Morse’s willful ignorance of commonly loved pastimes exasperates his mentor DCI Fred Thursday (Roger Allam). Thursday is also one of the few people who respects Morse’s perspicacity and empathy. But in these 1971-set chapters, he’s concerned that his partner’s loneliness, sharpened by despair, poses a danger to himself and others.
And this is where the theoretical emotional terrain shared by Holmes and Morse ends.
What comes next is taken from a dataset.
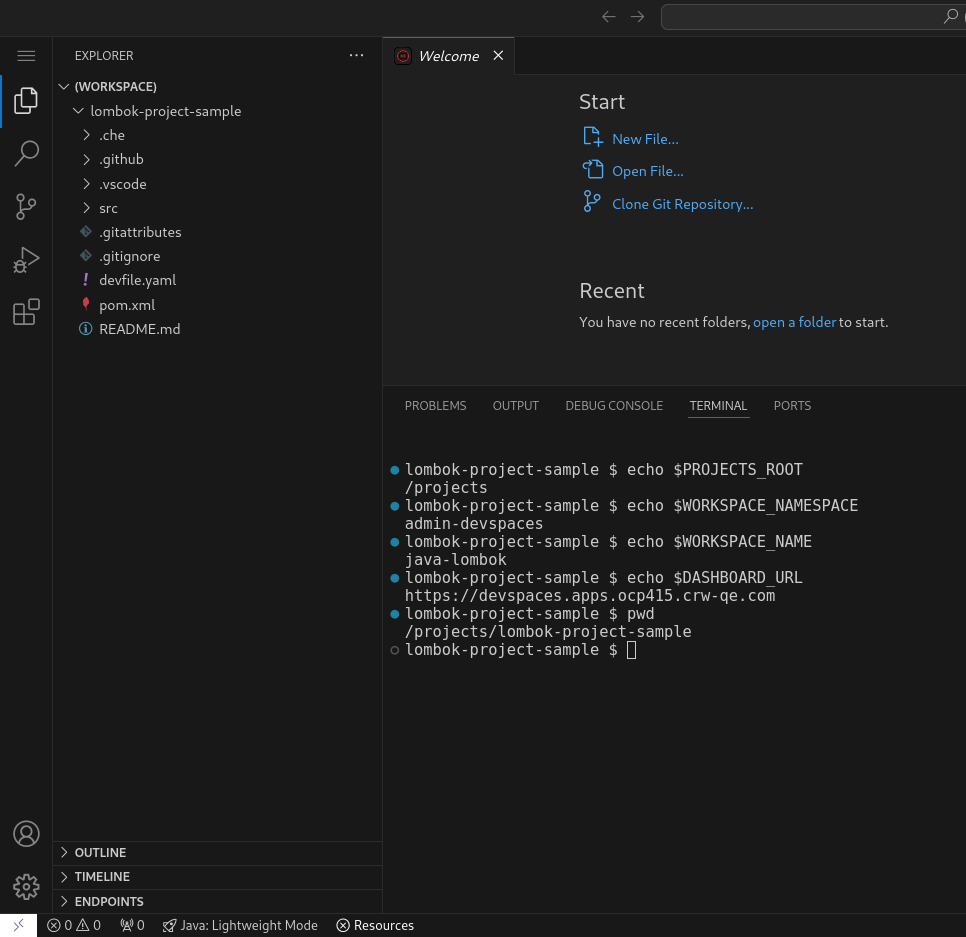This screenshot has width=966, height=937.
Task: Click the hamburger application menu icon
Action: (26, 56)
In the seventh season Morse fell for a mysterious woman he encountered in Venice, Violetta (Stephanie Leonidas), only to find out she was deceiving him before she sacrificed herself by stepping in front of a bullet meant for him.
Sherlock of legend, as Cumberbatch plays him, probably wouldn’t have been so careless even if he allowed himself to be as vulnerable as Morse, who has taken to drowning his grief in liquor.
That may be simpler to understand than the reason I’m invoking a “Mystery” series that hasn’t been on for years alongside a very different one that’s been a reliable presence in our lives for the past decade.
The explanation is in that word: reliable. “Sherlock” hasn’t had a new episode since 2017 but flits around like a ghost, since it hasn’t been officially canceled and may theoretically keep people hanging on the hope of its return forever. It’s the ultimate example of emotional withholding.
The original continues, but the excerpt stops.